Popularité de l’anarchisme : effet de mode ou tendance lourde ? Deuxième partie

Soumis par phil le dimanche, 1 avril, 2001 - 00:00 Analyse
Mouvements sociaux

Dans la première partie de mon texte, nous avons vu quels étaient les principaux facteurs qui pouvaient faciliter la remontée de l’anarchisme comme projet politique en ce début de 21ème siècle. La deuxième et dernière partie nous permettra de voir les limites de tels facteurs et les obstacles qui se dressent face au développement actuel des idées anarchistes.

Les mirages du démantèlement de l’État et de la mondialisation

Premièrement, remettons les pendules à l’heure concernant le discours devenu classique de "retrait de l’État". Malgré tout ce que nous entendons au sujet de son démantèlement, l’État ne diminue pas de taille, loin de là. Il est toujours aussi présent dans nos vies. C’est plutôt à sa transformation que nous assistons. En gros, nous pourrions affirmer que l’État maintient sa branche exécutive: application de procédures multiples, signature de traités, police. La branche judiciaire gagne aussi en importance: de plus en plus de débats politiques se retrouvent en Cour, celle-ci donnant aux parties l’illusion d’une impartialité garante de Justice: "la forme du discours judiciaire, qui traite chaque partie de façon impartiale et affirme être tout à fait insensible à l’influence politique, semble suffisamment indéterminée pour permettre la victoire du faible et de l’impopulaire." [1]

Le législatif, on le devine, est le parent pauvre d’un tel transfert de pouvoir. En bref, c’est le politique lui-même qui est appelé à disparaître, non l’État. L’exemple du Sommet des Amériques d’avril 2001 l’illustre parfaitement : les gens d’affaires ont besoin des États pour organiser les négociations, convoquer des sommets (pouvoir exécutif), mobiliser 6000 policiers, mettre en place un périmètre de sécurité, vider une prison (pouvoir judiciaire-répressif), et finalement signer les accords, même si ces traités sonnent l’arrêt de mort du législatif, ou du politique, dans les Amériques. C’est à un coup d’État nouveau genre que nous assistons, non au déclin de celui-ci.

Par ailleurs, l’utilisation du terme mondialisation me semble de plus en plus à proscrire. Derrière celui-ci, les anarchistes peuvent y voir avec optimisme l’idée d’une conscience mondiale et humaniste qui mettrait fin à des siècles d’impérialisme. Mais c’est à la globalisation du monde que nous assistons, ce qui est très différent. Concentration inouïe des richesses et du pouvoir politique nous montrent que la globalisation colporte moins d’espoirs qu’il n’y paraît à première vue. De plus, sur le plan culturel, cette mondialisation a une teinte résolument homogène. Loin de tendre à l’émancipation des peuples, elle fait plutôt planer la menace de l’uniformisation et du melting pot. Lorsqu’on voit que cette macdonalisation de la planète fait partie des sources auxquelles s’abreuvent l’extrême-droite résurgente et les fondamentalismes [2], on est en droit de se demander si la globalisation peut vraiment servir l’anarchisme contemporain.

Société de communication, société d’aliénation

Dans la première partie de ma réflexion, nous avons vu que l’abondance de l’information, le développement de l’éducation et l’émergence d’Internet pouvaient faciliter le développement actuel de l’anarchisme. Encore une fois, il nous faut remettre les pendules à l’heure.
--- --- ---
### [BUT DE L'EXERCICE]
Pouvez-vous recopier sans rien changer, dans le texte sur la popularité de l'anarchisme, le passage qui s'ouvre sur les mots contenant « Soumis par phil » et se clôt sur « des idées anarchistes. » ?

### [EXTRAIT DE DONNÉES]
--- --- ---
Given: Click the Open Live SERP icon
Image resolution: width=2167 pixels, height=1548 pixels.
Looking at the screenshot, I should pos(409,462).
--- --- ---
### [RÉPONSE COMPLÈTE]
Soumis par phil le dimanche, 1 avril, 2001 - 00:00 Analyse
Mouvements sociaux

Dans la première partie de mon texte, nous avons vu quels étaient les principaux facteurs qui pouvaient faciliter la remontée de l’anarchisme comme projet politique en ce début de 21ème siècle. La deuxième et dernière partie nous permettra de voir les limites de tels facteurs et les obstacles qui se dressent face au développement actuel des idées anarchistes.